Very low denoising stats from DADA2 using Ion Torrent data


@Jen_S and I were able to successfully run vsearch for taxonomic classification in our pipeline aftering running DADA2-pyro option since we are using Ion Torrent data. When we examined the results using the taxa barplot, one of the regions looked decent (not great) and one barely classified anything. Since we are using mock samples, we are able to compare expected vs. our results. See below:

V2 region (green is unassigned)

V4 region (much lower percentage of unassigned but staph genus level taxa and hugely overrepresented)

This was concerning, so we worked backwards to see where the problem was. We had no issues importing the files as a qiime artifact and then cutadapt was performed for to remove adaptors and separate by V region.

We used DADA2_pyro and when we ran the denoising stats, we realized this is where our problem lied. For the V2 region (many unclassified taxa). Less than 1% of input passed filter.

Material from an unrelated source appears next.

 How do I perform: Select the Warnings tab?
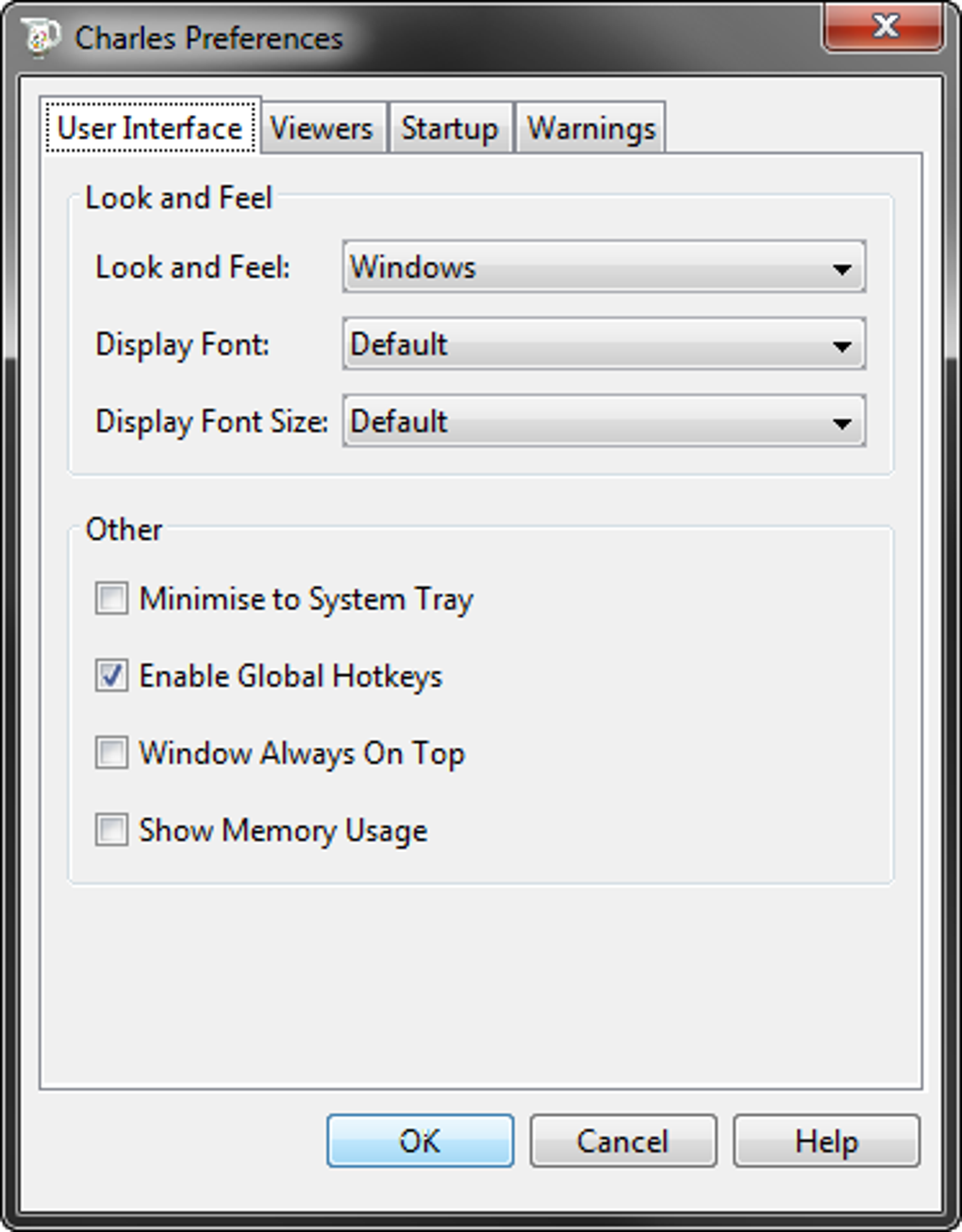(x=590, y=127)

See example below (this is for only 2 samples from 1 run but other runs for v2 looked similar):

Our better performing region still only had about a 20-30% pass rate (see below):

Comparing this to the results from the Parkinson’s tutorial, it is clear why we have such discrepancy with our taxonomic classification.

We also compared the results from using qiime dada2 denoise-pyro and qiime dada2 denoise-single just out of curiosity and the denosing stats were the same.

Below is our dada2 script-

qiime dada2 denoise-pyro
–p-trim-left 15
–p-trunc-len 250
–i-demultiplexed-seqs ./v2f/run01_v2f_trimmed.qza
–o-table ./v2f/dada2_pyro/dada2_pyro_run01_v2f_table.qza
–o-representative-sequences ./v2f/dada2_pyro/dada2_pyro_run01_v2f_rep_seq.qza
–o-denoising-stats ./v2f/dada2_pyro/dada2_pyro_run01_v2f_stats.qza

Do you have any suggestions of changes we can make to improve what passes through the filter?

For our V2 region since the input passing is so low and we would have to improve it by >95% to match with the Parkinson’s denoising stats, can we trust the data from this region?

Thank you!

Hello Katherine,

Good detective work! :female_detective: I concur with your conclusions. There has got to be a way to get more reads pass the filter.

Dada2 trims reads based on the trim-* and trunc-* settings, then by expected error rate. So by trimming off additional low quality bases, or by reducing your expected error rate, you should keep more reads.

Because the regions are different lengths and have different quality, you might want to trim at different levels for different each of them. How do the quality score plots look for each of your regions?